Il vero downgrade arriva però sul fronte ultra-grandangolare: dallo Samsung ISOCELL JN1 da 1/2,76″ del 15 si passa a un OmniVision OV50M da 50 MP più piccolo (1/2,88″). In pratica, l’angolo di ripresa e la qualità in condizioni difficili potrebbero risultare peggiori.
La selfie cam migliora con un OV50M da 50 MP, ma non bilancia completamente le rinunce sul comparto grandangolare.
Xiaomi 17 Pro e Pro Max: non tutto è progresso
La coppia Xiaomi 17 Pro e 17 Pro Max adotta il sensore principale Light Hunter A950L da 50 MP (1/1,28″), allineato agli standard dei top rivali. Tuttavia, le differenze si notano subito quando si analizza il teleobiettivo.
- Il 17 Pro Max mantiene un periscopico ISOCELL GN8 5x da 1/1,95″, di ottima qualità.
- Il 17 Pro, invece, subisce un chiaro downgrade passando al più piccolo JN5, pur conservando lo zoom 5x.
Tutta la gamma usa inoltre lo stesso sensore ultra-grandangolare OV50M da 50 MP, senza variazioni significative: un approccio che limita la diversificazione rispetto alla generazione passata.
Xiaomi 15T e 15T Pro: più equilibrio in fascia economica
Paradossalmente, i modelli Xiaomi 15T e 15T Pro, pensati come flagship “ridotti”, risultano più coerenti.
- 15T monta un sensore principale OVX8000 da 1/1,55″
- 15T Pro porta l’OVX9100 da 1/1,31″, lo stesso del vecchio Xiaomi 15
Sul fronte ultra-grandangolare entrambi utilizzano un OV13B da 12 MP, più semplice ma senza particolari compromessi.
In questo caso i downgrade sono meno evidenti, con un posizionamento più chiaro rispetto alla fascia premium.
Un passo indietro mascherato da innovazione
La strategia di Xiaomi con la gamma Xiaomi 17 fotocamere sembra un compromesso tra upgrade mirati e veri downgrade.
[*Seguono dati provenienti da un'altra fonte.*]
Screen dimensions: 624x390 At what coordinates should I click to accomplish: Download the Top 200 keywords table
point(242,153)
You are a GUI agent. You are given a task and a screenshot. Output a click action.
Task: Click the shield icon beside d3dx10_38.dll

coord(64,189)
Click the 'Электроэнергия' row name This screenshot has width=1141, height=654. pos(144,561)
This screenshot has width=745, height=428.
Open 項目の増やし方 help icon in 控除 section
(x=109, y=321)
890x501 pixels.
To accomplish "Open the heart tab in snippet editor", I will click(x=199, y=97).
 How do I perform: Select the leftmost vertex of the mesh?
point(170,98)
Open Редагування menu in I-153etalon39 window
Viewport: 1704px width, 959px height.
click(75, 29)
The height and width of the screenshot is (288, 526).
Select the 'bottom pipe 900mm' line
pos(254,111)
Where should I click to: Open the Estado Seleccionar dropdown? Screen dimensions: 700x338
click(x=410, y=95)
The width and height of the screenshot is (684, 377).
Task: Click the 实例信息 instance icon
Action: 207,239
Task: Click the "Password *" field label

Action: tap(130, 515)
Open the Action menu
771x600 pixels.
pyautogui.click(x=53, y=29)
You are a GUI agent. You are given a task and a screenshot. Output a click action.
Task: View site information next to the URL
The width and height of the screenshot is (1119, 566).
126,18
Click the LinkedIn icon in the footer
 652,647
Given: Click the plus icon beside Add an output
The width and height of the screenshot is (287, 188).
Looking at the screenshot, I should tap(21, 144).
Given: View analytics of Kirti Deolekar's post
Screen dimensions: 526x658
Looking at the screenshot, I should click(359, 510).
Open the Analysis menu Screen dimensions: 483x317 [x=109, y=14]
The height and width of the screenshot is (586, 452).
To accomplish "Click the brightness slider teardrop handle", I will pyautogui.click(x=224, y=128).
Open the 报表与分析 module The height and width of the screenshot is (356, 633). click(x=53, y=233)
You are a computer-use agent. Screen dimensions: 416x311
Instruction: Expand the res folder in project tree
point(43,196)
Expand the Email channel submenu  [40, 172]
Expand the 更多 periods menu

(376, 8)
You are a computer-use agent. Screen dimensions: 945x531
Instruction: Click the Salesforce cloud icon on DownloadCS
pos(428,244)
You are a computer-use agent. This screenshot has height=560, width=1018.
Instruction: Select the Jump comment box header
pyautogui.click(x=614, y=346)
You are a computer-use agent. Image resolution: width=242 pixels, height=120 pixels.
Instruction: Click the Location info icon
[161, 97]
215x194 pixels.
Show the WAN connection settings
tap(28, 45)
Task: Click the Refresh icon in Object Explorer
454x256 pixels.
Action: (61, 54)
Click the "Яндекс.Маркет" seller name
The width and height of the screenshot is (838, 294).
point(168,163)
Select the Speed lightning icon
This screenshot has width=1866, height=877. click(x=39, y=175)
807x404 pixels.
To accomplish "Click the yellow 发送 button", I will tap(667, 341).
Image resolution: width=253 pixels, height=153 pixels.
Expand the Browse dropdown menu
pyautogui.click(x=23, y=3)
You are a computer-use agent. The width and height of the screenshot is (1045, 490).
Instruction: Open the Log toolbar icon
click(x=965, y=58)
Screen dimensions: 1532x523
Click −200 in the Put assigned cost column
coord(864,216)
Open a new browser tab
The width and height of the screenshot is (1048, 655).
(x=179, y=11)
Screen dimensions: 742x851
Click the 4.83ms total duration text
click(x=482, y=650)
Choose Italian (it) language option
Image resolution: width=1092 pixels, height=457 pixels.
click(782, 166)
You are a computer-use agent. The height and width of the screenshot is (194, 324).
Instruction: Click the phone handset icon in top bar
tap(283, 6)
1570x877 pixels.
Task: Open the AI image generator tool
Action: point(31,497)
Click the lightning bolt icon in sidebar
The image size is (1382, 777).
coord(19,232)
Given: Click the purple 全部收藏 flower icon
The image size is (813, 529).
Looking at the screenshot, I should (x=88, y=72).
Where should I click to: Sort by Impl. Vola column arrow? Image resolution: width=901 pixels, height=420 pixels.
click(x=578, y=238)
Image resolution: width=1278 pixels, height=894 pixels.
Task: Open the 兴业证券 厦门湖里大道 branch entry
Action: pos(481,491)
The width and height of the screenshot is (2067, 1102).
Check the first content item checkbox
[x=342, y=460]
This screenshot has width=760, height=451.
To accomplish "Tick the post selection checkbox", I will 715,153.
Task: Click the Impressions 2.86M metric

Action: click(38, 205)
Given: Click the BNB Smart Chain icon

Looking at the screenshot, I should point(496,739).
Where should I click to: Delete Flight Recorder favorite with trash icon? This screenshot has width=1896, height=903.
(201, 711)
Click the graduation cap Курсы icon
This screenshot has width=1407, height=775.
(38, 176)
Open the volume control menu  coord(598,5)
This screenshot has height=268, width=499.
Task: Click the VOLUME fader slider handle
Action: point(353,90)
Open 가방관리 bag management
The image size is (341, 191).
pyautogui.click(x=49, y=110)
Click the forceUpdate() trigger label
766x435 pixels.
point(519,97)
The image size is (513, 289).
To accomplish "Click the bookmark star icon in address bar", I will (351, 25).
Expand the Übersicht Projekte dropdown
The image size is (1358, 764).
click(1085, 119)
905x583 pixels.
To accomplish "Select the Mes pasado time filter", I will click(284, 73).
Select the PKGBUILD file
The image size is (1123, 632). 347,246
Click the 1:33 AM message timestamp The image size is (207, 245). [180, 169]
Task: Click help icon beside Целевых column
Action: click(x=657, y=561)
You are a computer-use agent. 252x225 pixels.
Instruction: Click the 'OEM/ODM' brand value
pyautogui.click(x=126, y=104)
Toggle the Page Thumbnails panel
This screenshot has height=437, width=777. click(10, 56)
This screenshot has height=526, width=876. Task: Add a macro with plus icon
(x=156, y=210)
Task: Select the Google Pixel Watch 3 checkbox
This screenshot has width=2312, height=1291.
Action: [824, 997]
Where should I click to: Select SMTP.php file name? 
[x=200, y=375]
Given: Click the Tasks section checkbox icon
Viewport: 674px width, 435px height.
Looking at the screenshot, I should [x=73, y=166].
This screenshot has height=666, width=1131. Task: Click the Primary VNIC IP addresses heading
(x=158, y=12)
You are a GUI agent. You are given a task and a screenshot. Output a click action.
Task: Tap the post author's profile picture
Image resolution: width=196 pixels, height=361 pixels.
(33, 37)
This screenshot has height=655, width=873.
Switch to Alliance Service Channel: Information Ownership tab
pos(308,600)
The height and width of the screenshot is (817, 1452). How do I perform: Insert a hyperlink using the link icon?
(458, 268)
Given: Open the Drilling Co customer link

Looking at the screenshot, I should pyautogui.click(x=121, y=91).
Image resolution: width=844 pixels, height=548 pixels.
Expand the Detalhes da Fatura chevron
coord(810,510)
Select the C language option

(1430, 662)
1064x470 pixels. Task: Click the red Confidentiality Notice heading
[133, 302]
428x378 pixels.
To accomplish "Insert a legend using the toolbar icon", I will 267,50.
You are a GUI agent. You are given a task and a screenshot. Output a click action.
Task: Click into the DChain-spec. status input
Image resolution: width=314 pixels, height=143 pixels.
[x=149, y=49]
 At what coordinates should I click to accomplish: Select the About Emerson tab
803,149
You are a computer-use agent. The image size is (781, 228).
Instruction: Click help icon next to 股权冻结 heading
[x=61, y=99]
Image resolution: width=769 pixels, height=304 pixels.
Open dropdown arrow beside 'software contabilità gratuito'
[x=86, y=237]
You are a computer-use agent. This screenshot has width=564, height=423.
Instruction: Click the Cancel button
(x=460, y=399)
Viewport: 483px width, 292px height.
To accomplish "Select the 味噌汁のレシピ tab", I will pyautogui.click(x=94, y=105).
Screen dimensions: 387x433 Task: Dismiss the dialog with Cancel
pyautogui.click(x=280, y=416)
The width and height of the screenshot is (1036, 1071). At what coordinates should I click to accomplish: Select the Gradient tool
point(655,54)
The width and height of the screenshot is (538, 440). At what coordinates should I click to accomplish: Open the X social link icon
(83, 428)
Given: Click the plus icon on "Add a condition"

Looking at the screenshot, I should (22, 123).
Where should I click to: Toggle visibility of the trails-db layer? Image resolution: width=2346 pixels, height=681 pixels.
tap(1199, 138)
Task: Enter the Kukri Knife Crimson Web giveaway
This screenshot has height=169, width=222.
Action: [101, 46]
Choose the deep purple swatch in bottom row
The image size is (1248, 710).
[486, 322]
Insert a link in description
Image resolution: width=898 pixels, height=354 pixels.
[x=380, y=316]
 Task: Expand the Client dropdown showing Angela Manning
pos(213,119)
Il nuovo ISP dello Snapdragon 8 Elite Gen 5 potrebbe mitigare alcune mancanze, ma resta il fatto che i sensori ultra-grandangolari e alcuni teleobiettivi sono meno convincenti rispetto al passato.
Chi sceglierà i modelli standard o il 17 Pro potrebbe trovarsi con un comparto fotografico meno competitivo sulla carta, nonostante gli sforzi software. Solo il 17 Pro Max mantiene un profilo fotografico all’altezza dei rivali diretti.